I am an electrical engineer and so I view things from that perspective. I
considered the issue of the regulator and essentially my analysis agrees with
Gary's 100%. I believe 2 things to be true:

1. Mass is conserved (what goes into the regulator must come out)
2. To first order, energy is conserved through the regulator

That's why I don't see why flow x pressure wouldn't be constant across a
regulator in steady state.

Postulate a big air tank pressurized to 180 psi, with a long (long enough so
the air has time to cool to ambient) pipe to an ideal regulator which regulates
the pressure down to 90 psi. The regulator's output is a pipe of the same size
which is connected to a constant load. The cfm going into the regulator is
measured to be 10 cfm @ 180 psi. What cfm will come out of the regulator at
90 psi?

Grant Erwin

Gary Coffman wrote:

On Tue, 23 Dec 2003 02:19:00 -0600, Richard J Kinch wrote:

An air regulator is not at all analogous to an electric transformer.
The proper analogy is to a three-terminal voltage regulator. Energy is
lost; that is how the regulator works. The CFM (or SCFM) on either side
of the air regulator is necessarily equal. The pressure drops. Power
is lost and turned into heat.


No. A *shunt* regulator would behave the way you describe, but this
is a series regulator.

The regulator is a feedback controlled valve. It is not a dissipative
device. It controls the mass flow of air from the tank such that a
particular set pressure develops against the flow resistance existing
downstream of the valve. It does not bleed excess air to atmosphere
in order to do this, it does not get perceptibly hot. So any energy not
required to achieve the set downstream pressure *remains in the tank*.
It is not lost or turned to heat.

SCFM *is* a measure of mass flow. At equilibrium flows, the mass
flow into the valve *is* the same as the mass flow out of the valve.
If we consider this mass flow analogous to current, then we can
apply Kirchhoff's laws and show that the current is everywhere
the same in a series mesh.

We can also use Kirchhoff's laws to show that voltage (pressure)
drops across the regulator valve and across the downstream flow
resistances sum to tank pressure. In other words, the sum of the
voltages around a series mesh equal zero, with the tank pressure
(analogous to a battery) treated as positive and the pressure drops
across the various flow resistances treated as negative.

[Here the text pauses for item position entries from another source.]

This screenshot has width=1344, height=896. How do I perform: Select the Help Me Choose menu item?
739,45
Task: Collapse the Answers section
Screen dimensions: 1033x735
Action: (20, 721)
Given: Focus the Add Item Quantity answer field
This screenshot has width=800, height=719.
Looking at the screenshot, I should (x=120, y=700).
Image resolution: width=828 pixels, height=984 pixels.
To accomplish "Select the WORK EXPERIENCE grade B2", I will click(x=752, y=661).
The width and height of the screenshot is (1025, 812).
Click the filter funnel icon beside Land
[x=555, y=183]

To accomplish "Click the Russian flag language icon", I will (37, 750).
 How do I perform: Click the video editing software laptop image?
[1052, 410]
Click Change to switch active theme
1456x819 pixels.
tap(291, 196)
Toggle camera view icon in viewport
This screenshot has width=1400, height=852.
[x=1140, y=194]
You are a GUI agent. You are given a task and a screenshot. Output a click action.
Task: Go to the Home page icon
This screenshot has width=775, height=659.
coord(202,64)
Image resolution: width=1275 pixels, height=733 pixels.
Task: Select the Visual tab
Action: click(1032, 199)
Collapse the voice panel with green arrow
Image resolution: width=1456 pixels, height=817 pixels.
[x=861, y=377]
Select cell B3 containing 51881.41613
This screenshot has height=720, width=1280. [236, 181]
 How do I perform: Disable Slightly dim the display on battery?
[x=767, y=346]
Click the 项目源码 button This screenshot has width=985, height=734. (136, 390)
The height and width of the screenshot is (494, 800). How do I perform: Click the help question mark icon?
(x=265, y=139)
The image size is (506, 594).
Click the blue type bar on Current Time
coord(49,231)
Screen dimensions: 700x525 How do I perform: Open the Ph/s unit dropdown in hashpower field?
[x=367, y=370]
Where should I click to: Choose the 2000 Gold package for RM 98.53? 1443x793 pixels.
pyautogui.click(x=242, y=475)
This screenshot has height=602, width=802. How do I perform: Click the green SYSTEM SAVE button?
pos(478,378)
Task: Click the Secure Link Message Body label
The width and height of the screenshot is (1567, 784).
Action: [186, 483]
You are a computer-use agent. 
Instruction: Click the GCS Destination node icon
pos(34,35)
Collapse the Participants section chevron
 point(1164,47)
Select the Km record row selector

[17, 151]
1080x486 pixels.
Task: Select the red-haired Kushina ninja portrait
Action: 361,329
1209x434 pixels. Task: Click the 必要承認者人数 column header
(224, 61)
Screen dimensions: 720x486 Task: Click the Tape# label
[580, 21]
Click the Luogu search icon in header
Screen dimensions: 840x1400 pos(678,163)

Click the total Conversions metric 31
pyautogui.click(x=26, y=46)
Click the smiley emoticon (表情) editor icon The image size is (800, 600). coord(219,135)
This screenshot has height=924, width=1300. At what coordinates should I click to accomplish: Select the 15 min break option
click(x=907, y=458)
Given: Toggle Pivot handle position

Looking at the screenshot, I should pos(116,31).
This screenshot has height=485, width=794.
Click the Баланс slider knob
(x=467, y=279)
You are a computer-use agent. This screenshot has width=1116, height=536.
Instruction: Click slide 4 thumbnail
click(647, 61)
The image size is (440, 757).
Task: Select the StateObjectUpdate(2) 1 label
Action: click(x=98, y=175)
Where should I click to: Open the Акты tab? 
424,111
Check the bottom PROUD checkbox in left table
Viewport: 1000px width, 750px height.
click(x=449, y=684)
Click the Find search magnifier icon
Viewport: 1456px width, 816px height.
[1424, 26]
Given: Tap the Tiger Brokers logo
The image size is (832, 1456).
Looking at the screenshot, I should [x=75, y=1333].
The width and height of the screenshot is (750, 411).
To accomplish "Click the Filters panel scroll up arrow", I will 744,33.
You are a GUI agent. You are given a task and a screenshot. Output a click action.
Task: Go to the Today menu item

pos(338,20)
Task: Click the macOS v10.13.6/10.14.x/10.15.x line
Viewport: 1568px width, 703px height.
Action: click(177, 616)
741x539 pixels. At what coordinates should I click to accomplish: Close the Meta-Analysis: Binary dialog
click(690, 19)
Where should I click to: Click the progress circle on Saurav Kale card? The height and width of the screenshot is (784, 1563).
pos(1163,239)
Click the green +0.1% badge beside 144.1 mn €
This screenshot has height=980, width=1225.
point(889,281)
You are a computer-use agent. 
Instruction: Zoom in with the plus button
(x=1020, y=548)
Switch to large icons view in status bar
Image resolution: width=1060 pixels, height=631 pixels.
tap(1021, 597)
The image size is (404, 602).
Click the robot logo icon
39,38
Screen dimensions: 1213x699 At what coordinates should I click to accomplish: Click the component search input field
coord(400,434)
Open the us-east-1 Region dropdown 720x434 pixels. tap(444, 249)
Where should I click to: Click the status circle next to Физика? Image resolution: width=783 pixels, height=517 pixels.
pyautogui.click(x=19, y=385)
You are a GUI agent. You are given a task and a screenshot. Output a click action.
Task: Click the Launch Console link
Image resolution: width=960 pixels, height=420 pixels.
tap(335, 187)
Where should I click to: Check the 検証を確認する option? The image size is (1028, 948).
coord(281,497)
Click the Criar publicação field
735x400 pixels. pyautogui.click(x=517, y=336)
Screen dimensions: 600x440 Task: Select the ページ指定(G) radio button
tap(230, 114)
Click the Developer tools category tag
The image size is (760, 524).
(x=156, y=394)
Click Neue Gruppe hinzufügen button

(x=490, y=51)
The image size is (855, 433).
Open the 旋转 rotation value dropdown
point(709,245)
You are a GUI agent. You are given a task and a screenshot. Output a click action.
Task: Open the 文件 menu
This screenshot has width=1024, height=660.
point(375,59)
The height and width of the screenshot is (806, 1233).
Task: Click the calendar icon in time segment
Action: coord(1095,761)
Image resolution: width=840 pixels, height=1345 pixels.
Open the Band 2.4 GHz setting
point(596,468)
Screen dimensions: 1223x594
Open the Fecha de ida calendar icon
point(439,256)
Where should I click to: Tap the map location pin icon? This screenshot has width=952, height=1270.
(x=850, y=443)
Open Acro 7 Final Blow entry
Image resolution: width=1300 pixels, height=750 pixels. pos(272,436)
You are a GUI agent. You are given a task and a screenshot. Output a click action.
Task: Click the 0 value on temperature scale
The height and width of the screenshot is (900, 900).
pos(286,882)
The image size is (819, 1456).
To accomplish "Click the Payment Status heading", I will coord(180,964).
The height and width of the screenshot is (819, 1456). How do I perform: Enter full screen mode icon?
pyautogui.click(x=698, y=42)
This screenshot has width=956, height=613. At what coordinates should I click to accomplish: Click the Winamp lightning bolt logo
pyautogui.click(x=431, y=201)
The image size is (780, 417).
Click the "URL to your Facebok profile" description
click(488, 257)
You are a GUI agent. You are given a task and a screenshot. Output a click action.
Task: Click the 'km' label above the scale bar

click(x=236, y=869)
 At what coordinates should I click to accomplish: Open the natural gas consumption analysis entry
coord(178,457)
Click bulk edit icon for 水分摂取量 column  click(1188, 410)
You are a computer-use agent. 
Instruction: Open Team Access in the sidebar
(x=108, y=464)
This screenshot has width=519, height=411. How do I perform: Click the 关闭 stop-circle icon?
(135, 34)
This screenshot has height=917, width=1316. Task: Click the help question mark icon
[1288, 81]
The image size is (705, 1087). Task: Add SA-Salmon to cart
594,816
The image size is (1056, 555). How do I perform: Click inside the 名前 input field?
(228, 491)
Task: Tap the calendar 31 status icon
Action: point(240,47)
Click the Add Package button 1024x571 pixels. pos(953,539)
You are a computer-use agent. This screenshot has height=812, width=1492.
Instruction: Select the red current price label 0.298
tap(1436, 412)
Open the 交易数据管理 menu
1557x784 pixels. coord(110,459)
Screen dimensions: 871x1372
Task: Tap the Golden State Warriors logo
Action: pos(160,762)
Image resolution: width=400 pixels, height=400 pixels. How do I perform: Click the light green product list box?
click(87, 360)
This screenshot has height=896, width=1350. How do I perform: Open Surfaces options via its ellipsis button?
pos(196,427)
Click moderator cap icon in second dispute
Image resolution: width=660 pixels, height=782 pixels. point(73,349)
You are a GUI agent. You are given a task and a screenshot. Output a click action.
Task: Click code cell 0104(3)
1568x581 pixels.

But the key thing to understand here is that a resistance need not
be *dissipative*. A good electrical example is a triode tube, or *valve*
as the British called them. The control voltage on the grid changes
the current flow through the tube by modulating what we call the
plate resistance. But this isn't an actual dissipative resistance.
It is a *mathematical fiction* we use to model the plate current
valving action of the grid.

Similarly, the diaphram of the air regulator merely modulates the
flow through the valve by opening or closing the valve. Mathematically,
this has the same appearance as a dissipative resistance, but there
is *no dissipation*. Energy not used is simply retained in the tank.

Gary